# SUPPLIED MATERIAL
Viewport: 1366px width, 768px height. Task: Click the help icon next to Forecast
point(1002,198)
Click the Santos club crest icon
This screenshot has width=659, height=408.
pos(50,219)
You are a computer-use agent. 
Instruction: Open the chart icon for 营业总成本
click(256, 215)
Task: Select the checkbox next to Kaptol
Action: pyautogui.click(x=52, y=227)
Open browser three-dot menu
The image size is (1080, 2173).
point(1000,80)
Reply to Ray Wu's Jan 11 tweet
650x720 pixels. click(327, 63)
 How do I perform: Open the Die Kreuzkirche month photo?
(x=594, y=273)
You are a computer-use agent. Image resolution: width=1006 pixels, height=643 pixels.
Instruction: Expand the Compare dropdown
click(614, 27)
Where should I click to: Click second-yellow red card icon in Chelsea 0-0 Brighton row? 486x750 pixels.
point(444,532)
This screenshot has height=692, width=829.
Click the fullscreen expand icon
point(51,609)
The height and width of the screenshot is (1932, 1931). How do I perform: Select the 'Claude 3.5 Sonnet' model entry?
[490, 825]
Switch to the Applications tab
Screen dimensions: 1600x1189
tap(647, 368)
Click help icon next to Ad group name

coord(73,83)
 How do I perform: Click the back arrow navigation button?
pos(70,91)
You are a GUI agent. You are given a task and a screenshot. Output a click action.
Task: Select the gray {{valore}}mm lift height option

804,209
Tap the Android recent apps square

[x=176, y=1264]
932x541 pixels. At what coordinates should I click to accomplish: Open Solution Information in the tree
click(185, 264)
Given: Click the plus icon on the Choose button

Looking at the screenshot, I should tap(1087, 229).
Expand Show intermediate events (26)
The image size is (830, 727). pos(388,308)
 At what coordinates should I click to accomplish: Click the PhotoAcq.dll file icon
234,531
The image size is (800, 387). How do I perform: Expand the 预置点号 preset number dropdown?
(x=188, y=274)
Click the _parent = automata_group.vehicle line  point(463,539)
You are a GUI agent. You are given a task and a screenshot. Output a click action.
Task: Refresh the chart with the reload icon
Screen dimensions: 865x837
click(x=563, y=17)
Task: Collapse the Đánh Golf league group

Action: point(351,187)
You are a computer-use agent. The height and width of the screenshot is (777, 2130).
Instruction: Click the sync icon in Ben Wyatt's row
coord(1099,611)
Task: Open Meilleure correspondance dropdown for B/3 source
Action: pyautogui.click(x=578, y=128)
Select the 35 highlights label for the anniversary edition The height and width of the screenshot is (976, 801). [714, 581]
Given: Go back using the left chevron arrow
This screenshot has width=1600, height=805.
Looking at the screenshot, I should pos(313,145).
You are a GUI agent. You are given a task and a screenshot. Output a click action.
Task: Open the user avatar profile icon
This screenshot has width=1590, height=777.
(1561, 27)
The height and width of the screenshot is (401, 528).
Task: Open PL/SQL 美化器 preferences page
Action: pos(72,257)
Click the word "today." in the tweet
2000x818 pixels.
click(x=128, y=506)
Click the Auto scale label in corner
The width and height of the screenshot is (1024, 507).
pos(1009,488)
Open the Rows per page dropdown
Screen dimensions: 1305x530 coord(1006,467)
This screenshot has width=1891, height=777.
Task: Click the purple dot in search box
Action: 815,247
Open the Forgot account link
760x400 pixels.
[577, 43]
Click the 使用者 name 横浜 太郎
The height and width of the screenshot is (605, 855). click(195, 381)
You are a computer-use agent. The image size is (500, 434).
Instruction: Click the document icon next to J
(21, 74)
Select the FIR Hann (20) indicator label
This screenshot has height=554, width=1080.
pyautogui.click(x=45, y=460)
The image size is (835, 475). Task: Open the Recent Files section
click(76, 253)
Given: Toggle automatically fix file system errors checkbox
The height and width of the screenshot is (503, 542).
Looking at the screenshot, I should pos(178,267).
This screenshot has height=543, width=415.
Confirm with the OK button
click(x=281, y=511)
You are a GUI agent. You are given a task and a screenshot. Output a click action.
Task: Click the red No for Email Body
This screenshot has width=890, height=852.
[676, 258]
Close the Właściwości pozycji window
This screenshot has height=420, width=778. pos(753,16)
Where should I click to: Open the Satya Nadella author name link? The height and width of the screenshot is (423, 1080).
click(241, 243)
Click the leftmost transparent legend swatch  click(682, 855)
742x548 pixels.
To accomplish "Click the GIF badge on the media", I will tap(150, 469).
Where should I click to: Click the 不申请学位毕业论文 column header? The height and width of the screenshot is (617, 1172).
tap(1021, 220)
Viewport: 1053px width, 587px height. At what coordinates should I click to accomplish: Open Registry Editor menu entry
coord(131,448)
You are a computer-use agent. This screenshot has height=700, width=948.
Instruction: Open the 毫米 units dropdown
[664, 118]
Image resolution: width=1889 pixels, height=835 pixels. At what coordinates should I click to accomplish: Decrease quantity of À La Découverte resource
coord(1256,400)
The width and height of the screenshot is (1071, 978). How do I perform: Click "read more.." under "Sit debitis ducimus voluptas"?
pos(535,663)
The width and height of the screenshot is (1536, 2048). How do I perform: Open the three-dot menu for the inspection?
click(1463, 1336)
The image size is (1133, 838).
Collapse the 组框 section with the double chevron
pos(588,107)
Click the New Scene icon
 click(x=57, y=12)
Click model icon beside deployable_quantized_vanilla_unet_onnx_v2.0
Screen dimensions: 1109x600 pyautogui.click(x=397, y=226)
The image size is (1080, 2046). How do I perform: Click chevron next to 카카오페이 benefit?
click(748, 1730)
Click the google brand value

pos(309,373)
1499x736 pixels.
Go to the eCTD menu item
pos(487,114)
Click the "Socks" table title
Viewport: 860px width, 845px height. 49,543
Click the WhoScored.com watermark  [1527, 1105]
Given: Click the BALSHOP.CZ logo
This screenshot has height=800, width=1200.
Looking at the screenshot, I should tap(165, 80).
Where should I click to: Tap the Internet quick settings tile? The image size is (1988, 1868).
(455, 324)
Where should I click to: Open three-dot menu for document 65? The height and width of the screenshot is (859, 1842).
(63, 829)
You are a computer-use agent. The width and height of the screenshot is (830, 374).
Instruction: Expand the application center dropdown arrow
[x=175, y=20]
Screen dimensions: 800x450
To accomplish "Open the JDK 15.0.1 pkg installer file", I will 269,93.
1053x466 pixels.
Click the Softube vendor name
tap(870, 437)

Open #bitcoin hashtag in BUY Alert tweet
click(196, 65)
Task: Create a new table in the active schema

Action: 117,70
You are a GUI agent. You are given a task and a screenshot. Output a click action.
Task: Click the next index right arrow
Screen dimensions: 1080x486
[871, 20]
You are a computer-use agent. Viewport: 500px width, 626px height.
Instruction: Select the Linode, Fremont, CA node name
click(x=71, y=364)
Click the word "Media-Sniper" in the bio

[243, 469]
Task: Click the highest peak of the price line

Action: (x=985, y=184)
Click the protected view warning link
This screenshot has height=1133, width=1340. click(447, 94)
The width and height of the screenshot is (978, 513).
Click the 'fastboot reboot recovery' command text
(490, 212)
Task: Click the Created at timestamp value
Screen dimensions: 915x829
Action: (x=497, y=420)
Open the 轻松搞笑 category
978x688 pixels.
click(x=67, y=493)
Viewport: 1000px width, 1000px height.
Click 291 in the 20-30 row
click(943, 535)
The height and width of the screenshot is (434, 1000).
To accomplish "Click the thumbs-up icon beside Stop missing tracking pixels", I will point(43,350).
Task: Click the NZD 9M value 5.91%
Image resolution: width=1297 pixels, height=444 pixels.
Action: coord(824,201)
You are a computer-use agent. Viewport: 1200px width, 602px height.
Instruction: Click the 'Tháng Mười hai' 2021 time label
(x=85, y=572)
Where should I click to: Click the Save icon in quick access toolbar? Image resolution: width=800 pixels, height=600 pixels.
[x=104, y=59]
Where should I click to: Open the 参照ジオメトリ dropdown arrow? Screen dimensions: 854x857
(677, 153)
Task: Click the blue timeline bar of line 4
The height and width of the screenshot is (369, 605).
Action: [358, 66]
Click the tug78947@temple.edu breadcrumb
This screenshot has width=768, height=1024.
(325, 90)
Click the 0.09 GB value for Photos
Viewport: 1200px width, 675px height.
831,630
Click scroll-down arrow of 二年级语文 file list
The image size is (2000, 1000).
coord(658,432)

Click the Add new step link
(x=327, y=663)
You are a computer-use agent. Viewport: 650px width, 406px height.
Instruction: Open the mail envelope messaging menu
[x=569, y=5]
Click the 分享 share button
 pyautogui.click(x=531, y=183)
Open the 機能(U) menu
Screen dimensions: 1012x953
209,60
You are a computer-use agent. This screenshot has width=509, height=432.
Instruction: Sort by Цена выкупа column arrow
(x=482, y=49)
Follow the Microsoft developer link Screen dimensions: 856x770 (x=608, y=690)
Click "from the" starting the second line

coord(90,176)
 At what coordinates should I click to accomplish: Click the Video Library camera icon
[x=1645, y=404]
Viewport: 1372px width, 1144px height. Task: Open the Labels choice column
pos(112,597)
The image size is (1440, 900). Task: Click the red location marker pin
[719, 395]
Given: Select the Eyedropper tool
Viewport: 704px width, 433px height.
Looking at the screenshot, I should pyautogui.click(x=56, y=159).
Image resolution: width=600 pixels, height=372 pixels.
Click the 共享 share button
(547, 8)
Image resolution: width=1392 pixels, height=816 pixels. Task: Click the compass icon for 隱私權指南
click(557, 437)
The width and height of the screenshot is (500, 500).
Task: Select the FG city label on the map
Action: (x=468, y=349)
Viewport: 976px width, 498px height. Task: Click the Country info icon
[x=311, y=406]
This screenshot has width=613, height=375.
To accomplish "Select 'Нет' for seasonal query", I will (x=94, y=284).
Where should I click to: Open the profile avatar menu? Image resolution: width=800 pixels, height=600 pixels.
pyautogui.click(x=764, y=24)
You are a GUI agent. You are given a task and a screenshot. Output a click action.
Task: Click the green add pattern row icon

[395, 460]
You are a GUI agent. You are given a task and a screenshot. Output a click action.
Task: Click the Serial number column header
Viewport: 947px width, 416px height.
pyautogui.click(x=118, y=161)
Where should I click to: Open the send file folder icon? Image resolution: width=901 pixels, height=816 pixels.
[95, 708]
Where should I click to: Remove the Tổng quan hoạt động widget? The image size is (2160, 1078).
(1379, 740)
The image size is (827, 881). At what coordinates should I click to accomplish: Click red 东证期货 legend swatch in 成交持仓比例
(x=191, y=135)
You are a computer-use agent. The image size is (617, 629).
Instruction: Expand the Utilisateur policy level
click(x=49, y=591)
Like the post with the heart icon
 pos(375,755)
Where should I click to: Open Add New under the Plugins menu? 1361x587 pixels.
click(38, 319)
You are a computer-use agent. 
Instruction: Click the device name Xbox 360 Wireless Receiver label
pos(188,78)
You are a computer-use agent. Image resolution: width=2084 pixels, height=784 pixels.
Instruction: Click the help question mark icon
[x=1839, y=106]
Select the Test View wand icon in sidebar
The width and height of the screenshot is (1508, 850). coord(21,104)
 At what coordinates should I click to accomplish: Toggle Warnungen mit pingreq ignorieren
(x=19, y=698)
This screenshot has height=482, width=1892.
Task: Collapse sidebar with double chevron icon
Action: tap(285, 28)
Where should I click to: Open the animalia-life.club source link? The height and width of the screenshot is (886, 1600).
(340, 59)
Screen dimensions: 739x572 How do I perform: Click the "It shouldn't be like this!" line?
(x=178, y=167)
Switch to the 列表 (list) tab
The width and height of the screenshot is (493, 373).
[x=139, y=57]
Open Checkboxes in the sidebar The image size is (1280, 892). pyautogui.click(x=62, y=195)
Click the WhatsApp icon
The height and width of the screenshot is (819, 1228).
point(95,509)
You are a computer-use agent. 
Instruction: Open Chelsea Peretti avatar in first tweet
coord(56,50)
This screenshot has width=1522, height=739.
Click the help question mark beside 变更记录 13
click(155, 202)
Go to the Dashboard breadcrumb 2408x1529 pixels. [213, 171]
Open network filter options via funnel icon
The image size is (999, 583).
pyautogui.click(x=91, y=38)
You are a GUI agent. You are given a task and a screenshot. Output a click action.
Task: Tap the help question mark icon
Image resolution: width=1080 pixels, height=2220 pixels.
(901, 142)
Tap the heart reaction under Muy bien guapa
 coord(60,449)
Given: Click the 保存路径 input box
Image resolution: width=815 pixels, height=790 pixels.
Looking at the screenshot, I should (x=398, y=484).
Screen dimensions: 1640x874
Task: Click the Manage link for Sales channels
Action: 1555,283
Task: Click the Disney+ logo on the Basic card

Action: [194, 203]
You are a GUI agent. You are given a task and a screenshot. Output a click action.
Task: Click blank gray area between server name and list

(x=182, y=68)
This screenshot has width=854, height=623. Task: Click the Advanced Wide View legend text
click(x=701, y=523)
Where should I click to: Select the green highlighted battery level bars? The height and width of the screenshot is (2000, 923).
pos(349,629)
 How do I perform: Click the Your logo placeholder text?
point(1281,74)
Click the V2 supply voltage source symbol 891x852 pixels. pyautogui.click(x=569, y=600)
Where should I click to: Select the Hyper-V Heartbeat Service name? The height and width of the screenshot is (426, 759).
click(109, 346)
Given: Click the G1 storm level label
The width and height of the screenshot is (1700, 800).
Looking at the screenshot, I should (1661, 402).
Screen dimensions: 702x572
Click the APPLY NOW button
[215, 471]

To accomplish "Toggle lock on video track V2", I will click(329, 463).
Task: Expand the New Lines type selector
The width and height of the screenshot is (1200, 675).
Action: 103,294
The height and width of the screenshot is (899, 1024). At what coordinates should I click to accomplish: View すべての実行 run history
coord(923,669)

# ASSIGNED TASK
Take the line that contains "Where should I click to: Select the Hyper-V" and each line after it through the end of the records, and repeat them all exactly. Nothing else.

# THE COMPLETED TASK
Where should I click to: Select the Hyper-V Heartbeat Service name? The height and width of the screenshot is (426, 759).
click(109, 346)
Given: Click the G1 storm level label
The width and height of the screenshot is (1700, 800).
Looking at the screenshot, I should (1661, 402).
Screen dimensions: 702x572
Click the APPLY NOW button
[215, 471]

To accomplish "Toggle lock on video track V2", I will click(329, 463).
Task: Expand the New Lines type selector
The width and height of the screenshot is (1200, 675).
Action: 103,294
The height and width of the screenshot is (899, 1024). At what coordinates should I click to accomplish: View すべての実行 run history
coord(923,669)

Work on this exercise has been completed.